Повторяя публикацию первых трех записей, Боричевский дает новое прочтение нескольких слов. Наиболее значительное разночтение в первой записи касается свидания с Геккерном 7 ноября, когда Геккерн сообщил Жуковскому о своем «открытии» — «о любви сына к Катерине» (Е. Н. Гончаровой). В чтении Щеголева эта фраза была несколько неуклюжей: «Неизвестное совершенное прежде бывшего». Боричевский читает: «Неизве<ще>ни<е> совершенное прежде бывшего». Автограф показывает, что в процессе писания Жуковский изменил слово: начал писать «неизв», потом исправил «в» на «н» и, не внеся поправки в уже написанную часть слова, дописал «ание»; таким образом, фразу следует читать: «Незнание совершенное прежде бывшего». Правда, существо записи не меняется — в любом прочтении очевидно, что Жуковский констатирует свою неосведомленность в том, что уже становилось достоянием светских сплетен.5 Четвертая запись составлена Жуковским по записке доктора Спасского, пятая — список друзей поэта.6

Последние три записи Щеголев считал конспектом письма Жуковского к Бенкендорфу, черновики которого публиковались в его книге с датой февраль — март 1837 г. Фактически это не три записи, а две, так как шестая — предварительный карандашный набросок, сверху которого чернилами повторяется в несколько измененном и расширенном варианте тот же текст, принимаемый за седьмую запись. Бо́льшая часть этой записи, т. е. 6—7-й, действительно соответствует отдельным положениям письма к Бенкендорфу. Бо́льшая, но не вся. И как раз в той части, которая не повторяется в письме к Бенкендорфу, больше всего трудночитаемых мест. Некоторые из не прочитанных Боричевским слов все же можно разобрать. Так, строки 25—26 читаются отчетливо: «Нельзя же остановить многие посещения» (у Боричевского: «Нельзя же образовать <нрзб.> посещения»). Однако смысл записи Боричевскому был ясен — речь шла о необычайном стечении посетителей у гроба Пушкина.

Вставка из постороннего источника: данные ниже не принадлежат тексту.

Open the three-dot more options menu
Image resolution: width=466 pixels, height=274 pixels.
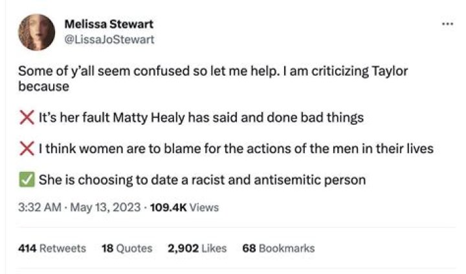coord(447,24)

Иначе обстоит дело с концом седьмой записи и с восьмой записью. Исправления в тексте, которые позволило сделать обращение к автографу, дают возможность по-новому его осмыслить. Приводим эти записи:

У Боричевского

В автографе

Конец седьмой записи

Непозволение печатать
Критика Дундука
От чего все эти страхи

Непозволение печатать
Критика Дундука
От чего все эти страхи

79

чего боялись объявлений отпуск<ов>
но он был невозможен
Сильное <нрзб.>
Сильное оскорбление
Какой контраст с государем

чего боялись объявить отпуска
но он был невозможен
Сильно сшиблись
Сильно оскорблен
Какой контраст с государем

Восьмая запись

Мне нето плохо. Я глупец; из за плеч моих дру<гие>
Не могу не отвеча<ть> ибо вы поставили меня перед ним как <нрзб.>
Что бы ни делать все уже остае<тся>
каково в письм<е> таково и в пись<мах> П<у>шк<ин>у
[Если]
Я читал мое письмо — то же и на дн<я>х. Что же вы сделали?
Государь — до
Удивление и страх заго<товить>
указ —
Только в семье своей убежище

Мне было плохо. Я глупец; из за плеч моих другие.
Не могу не отвеча<ть> ибо вы поставили меня перед ним как щит<?>
Что бы ни делать все уже осталось.
Каков в пись<ме> таков и в мо<их> мыслях<?>
[Если]
Я читал мое письмо — то же и на днях. Что же вы сделали?
Государь — до
Удивление и страх заго<товить>
указ
Только в семье своей убежище

Конец седьмой записи Боричевский объясняет так: «Бенкендорф запретил печатать какие бы ни было статьи о погибшем поэте. Друг Пушкина, Краевский, напечатал в своей газете краткий некролог и на другой день выслушал свирепую „критику“ председателя цензурного комитета <...> Вторая фраза очень неотчетливая. По-видимому, речь идет о предписании, которое было дано университету, не прекращать лекций, не отпускать студентов на похороны. Но ведь „он был невозможен“! Жуковский не сообщает, кто он. Страшное слово для благонамеренного поэта: заговор».7 Весь текст, по мнению Боричевского, выражает эмоции благонамеренного «воспитателя наследника» — Жуковского, которого «хотят сделать чуть ли не заговорщиком» и которому «оставалось только утешать себя тем, что царь отнесся к нему иначе».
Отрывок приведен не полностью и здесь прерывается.